■ Aim of the exercise
Could you continue the forum post about the CUDA error while training a PyTorch transformer, starting after its last sentence and leaving the entries aside?

■ Document section
>> BEGIN

I’m currently trying to understand transformer models more and i’m doing that by training a transformer model from the pytorch from scratch implementations. the tutorials i’ve been using are the ones from the text section of the tutorials in pytorch, specifically the LANGUAGE TRANSLATION WITH
NN.TRANSFORMER AND TORCHTEXT and PREPROCESS CUSTOM TEXT DATASET USING TORCHTEXT
I’ve modified the code a bit so that it would work but it seems that I’ve still missed some parts as i get the error:
RuntimeError: CUDA error: device-side assert triggered
CUDA kernel errors might be asynchronously reported at some other API call, so the stacktrace below might be incorrect.For debugging consider passing CUDA_LAUNCH_BLOCKING=1.
TORCH_USE_CUDA_DSA to enable device-side assertions.
to try to debug it i set CUDA_LAUNCH_BLOCKING=1
and TORCH_USE_CUDA_DSA=1 as well as make the device it uses to be the cpu.

>> END

■ Listed records
>> BEGIN

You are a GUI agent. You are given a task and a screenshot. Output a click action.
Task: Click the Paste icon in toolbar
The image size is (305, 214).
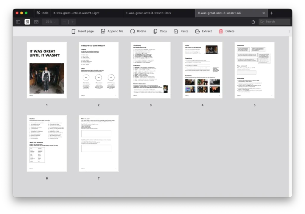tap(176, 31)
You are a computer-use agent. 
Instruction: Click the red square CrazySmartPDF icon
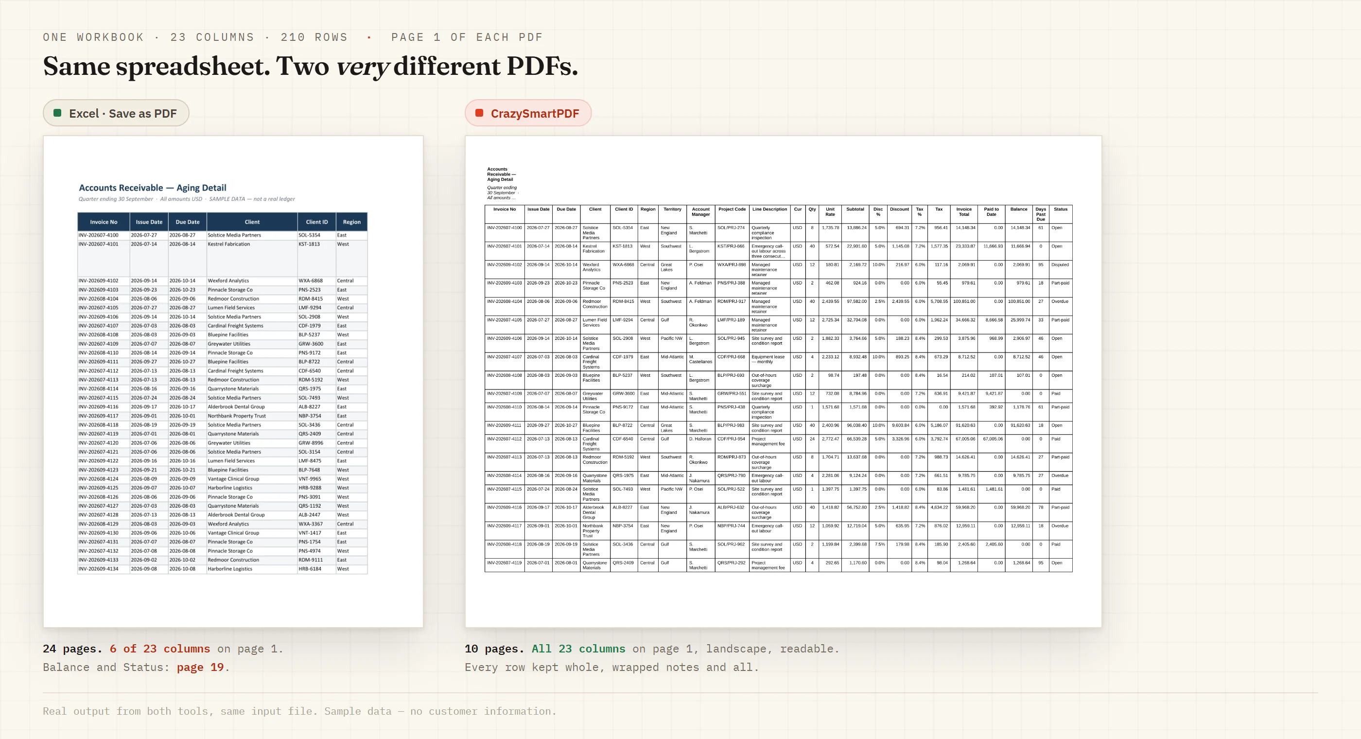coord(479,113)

>> END

■ Response
I also made sure that the amount of columns for each target and source pair is the same by printing them after padding, I also checked the numericalized tokens and made sure that they aren’t above the length of the vocabulary.
below is the link of the google colab file where i run the code. the data is the eng-fr from the tatoeba project. Tab-delimited Bilingual Sentence Pairs from the Tatoeba Project (Good for Anki and Similar Flashcard Applications)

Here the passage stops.